Scope and Delimitations
This research study was limit and conducted only at EARIST SCIENCE
LABORATORY HIGH SCHOOL during the third grading period of the school year
2007-2008.
The respondents of the study were the third year students belonging to one
intact class in high school chemistry. The instrument used in this study was an
achievement test which serve both as the pre-test as post-test. This is used to
classify the student’s performance and learning outcomes of the students.
Different scientific games will be used to motivate and arouse the interests and
attention each students.
The class were divided into two groups namely, the control group (11)
pupils and the experimental group (11) respectively. The experimental group was
subjected to Scientific Games used as motivation in teaching chemistry, while the
control group was exposed to traditional method.
Definition of Terms
The following terms are defined operationally/conceptually for the better
understanding in the study:
18
Performance towards chemistry – it is a deposition of response favourably or
unfavourably towards science subject. In this study, the performance of the pupils
toward science is measured which strategy they learned better.
Interest toward Scientific Games – It refers to the favourable or unfavourable
response of the pupils toward Scientific Games as use in this study. It described
ones feeling toward the games was used. This tool was used only in the
experimental group to arouse pupils interests towards the lessons.
Control Group – It refers to the class that was exposed to the traditional
method.
Experimental group – In this study, this refers to the pupils who taught
chemistry using Scientific Games as motivation.
Scientific Games – These are playful motivational scientific activities played
according to rules.
Games – Method of teaching which involved both physical and mental
competition where active participation of students are required.
Lecture method - Also know as traditional method of teaching which is a
Teacher-oriented and is characterized with less student participation.
Games – Method of teaching which involved both physical and mental
competition where active participation of students are required.
Lecture - Also know as traditional method of teaching which is a Teacher-
oriented and is characterized with less student participation.
Pre-test – a test gives before the lecture.
Post-test – a test given after the lecture or discussion.
19
Standard Deviation – a measure of dispersion among all scores in the
distribution rather than through extreme scores. It Is the square root of the
average of the squared deviation from the mean.
Null Hypothesis- is a hypothesis set up to be nullified or refuted in order to
support an alternate hypothesis. It used to test differences in treatment and
control groups, and the assumption at the outset of the experiment is that no
difference exists between the two groups for the variable being compared. It is
only resulted from random chance. Ho, is always expressed in the form of
equality.
Alternative hypothesis (research hypothesis) - is the possibility that an
observed effect is genuine. Ha, is usually the hypothesis for which the
researchers wish to gather evidence to support
Mean – or average of data values is the sum of all of the data values divided by
the number of data values.
Mean difference is minus the mean of the first group to the second group of
samples.
Significance level– It is defined as the probability of making a decision to reject
the null hypothesis when the null hypothesis is actually true
T-Test – is often used to calculate the significance of observed difference
between the means of two samples.
Critical T-value- is the table value corresponding to a given significance level
where its value at the boundary of the rejection region.
20
Standard error -is the error of the particular test being used. (In the sense that it
is related to the test statistic)
CHAPTER 2
REVIEW ON RELATED LITERATURE
Broadly speaking, the social scientific approach has concerned
itself with the question of “What do games do to students?” Using tools and
methods such as surveys and controlled laboratory experiments, researchers
have investigated both the positive and negative impact that using games in
teaching could have on students learning.
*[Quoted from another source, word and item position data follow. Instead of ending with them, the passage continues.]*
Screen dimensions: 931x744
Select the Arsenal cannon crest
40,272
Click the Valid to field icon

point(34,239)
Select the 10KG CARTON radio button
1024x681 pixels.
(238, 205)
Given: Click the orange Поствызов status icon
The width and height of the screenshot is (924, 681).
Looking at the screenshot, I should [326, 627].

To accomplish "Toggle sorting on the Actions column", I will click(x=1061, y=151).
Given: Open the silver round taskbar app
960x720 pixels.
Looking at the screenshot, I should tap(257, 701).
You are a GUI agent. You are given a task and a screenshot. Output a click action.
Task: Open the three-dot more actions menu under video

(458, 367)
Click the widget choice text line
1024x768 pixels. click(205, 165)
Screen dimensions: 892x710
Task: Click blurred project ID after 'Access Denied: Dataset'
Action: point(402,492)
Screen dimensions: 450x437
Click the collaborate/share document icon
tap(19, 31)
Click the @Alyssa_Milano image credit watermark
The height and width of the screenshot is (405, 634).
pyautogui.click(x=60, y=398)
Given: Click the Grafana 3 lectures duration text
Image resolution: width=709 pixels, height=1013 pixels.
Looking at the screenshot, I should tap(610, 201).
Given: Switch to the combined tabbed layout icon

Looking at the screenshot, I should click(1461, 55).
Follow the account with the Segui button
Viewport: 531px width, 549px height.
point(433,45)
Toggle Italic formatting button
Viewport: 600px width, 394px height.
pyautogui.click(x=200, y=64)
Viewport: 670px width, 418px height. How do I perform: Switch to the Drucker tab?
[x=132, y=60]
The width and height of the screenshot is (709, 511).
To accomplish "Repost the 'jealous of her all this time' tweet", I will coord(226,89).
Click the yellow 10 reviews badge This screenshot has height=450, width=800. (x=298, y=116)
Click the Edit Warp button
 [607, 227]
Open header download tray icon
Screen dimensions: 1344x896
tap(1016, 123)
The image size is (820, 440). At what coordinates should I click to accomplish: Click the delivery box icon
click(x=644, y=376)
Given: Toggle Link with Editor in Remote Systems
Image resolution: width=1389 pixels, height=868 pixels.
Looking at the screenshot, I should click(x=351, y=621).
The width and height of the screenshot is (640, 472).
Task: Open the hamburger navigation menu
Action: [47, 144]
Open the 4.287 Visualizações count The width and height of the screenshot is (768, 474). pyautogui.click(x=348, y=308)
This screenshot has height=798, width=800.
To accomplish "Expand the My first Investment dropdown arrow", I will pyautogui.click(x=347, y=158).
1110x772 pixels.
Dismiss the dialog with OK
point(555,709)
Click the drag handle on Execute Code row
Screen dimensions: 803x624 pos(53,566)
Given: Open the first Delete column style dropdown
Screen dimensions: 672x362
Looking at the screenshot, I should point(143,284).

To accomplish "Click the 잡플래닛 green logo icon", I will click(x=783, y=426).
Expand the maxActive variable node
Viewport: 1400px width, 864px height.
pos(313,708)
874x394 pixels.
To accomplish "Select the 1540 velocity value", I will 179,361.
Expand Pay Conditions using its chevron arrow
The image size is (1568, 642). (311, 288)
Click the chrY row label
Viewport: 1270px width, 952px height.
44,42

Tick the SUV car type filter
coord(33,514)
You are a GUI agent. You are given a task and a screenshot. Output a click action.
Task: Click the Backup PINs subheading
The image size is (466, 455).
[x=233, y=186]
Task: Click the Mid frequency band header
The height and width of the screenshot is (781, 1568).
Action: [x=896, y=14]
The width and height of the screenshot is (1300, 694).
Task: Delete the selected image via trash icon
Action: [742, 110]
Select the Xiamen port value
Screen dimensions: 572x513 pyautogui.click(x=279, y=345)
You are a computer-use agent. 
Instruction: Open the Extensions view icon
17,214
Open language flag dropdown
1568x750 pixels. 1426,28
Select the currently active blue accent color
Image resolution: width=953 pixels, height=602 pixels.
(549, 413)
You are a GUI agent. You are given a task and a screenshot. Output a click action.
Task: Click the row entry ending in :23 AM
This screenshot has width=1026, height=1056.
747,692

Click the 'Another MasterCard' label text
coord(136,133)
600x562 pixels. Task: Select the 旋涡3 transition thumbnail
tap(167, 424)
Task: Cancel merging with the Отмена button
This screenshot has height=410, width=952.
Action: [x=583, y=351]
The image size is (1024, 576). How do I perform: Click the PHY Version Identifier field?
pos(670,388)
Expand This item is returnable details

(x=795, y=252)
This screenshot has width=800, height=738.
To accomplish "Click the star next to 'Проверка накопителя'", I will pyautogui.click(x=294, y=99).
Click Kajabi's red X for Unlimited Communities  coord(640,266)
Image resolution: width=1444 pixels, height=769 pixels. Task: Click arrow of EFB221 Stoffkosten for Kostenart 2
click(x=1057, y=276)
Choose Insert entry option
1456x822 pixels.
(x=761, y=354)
Among the possible negative effects of game play, perhaps the one
most commonly raised by media and the general public has to do with violence in
games. What are the possible effects that playing videogames, in particular those
that feature aggressive or violent elements might have on children and youth?
Social learning theory (e.g., Bandura, 1986) suggests that playing aggressive
videogames would stimulate aggressive behavior in players in particular because
the player is an active participant (as opposed to a passive observer as the case
of aggression in film and television). On the other hand, catharsis theory (e.g.,
Feshbach and Singer, 1971) implies that playing aggressive videogames would
have the opposite effect by channeling latent aggression resulting in a positive
effect on players. Numerous reviews of existing literature have been written and
21
there isn’t a clear picture of the effects of playing violent videogames might have
(Griffiths, 1999; Sherry, 2001).
As for positive effects, educators and learning scientists have also
debated how to leverage the motivation students had for playing games as well
as exploring the medium of videogames for educational and pedagogical
purposes. Malone explored the intrinsically motivating qualities that games have
and how they might be useful in designing educational games (Malone, 1980;
Malone, 1981) while Kafai utilized the design of games by schoolchildren as the
context for them to learn computer programming concepts and mathematics
(Kafai, 1995; Kafai, 1996). Similarly, Squire has explored the use of commercial
games as a means for engaging disenfranchised students in school (Squire,
2005). In addition to their motivational factors, Gee and Shaffer have argued that
certain qualities present in the medium of videogames provide valuable
opportunities for learning (Gee, 2003; Shaffer, 2006). In her book Life on the
Screen, Sherry Turkle explored how people that participated in online multiplayer
games such as MUDs used their experiences with the game to explore personal
issues of identity (Turkle, 1995). In her book Play Between Worlds, T. L. Taylor
recounts her experience playing the massively multiplayer online game
Everquest. In doing so, she seeks to understand “the nuanced border
relationship that exists between MMOG players and the (game) worlds they
inhabit” (Taylor, 2006).
A. Foreign Literature
22
Swiss educator Johannes Heinrich Pestlozzi (1746-1827) agree with
the view that a school should be adapted in an atmosphere of general permissive
where physical exercise, play activities and nature study walk should be part of
the learning experiences against the dullness deadening memorization and
recitation.
German educator, Friedrich Froebel (1782-1852) also a naturalist,
believes that the teacher must become an active instructor instead a taskmaster
and hearer of active recitations. He introduced the school for early childhood
education, the kindergarten or child garden that emphasized games, play, songs
and crafts. He urged teachers to look back of their childhood days that could help
them understand the needs of the child.
Other significant studies that relate the games to improved
achievement is in the hand of biology (Bleitan, 1989) and in Genetics concepts
(Garcia, 1993)
B. Local Literature
Nueva Espana et.al (1990, preface) our country depends on Science
and Technology. A great numbers of its problem can be solved by developing its
greatest resource people. Our people must develop skill in Science and
Technology III (chemistry). Sufficiency in scientific and technological expertise is
a characteristic of countries that are become progressive and rich no matter how
small they are. Our country still has a long, long way to become self-sustaining.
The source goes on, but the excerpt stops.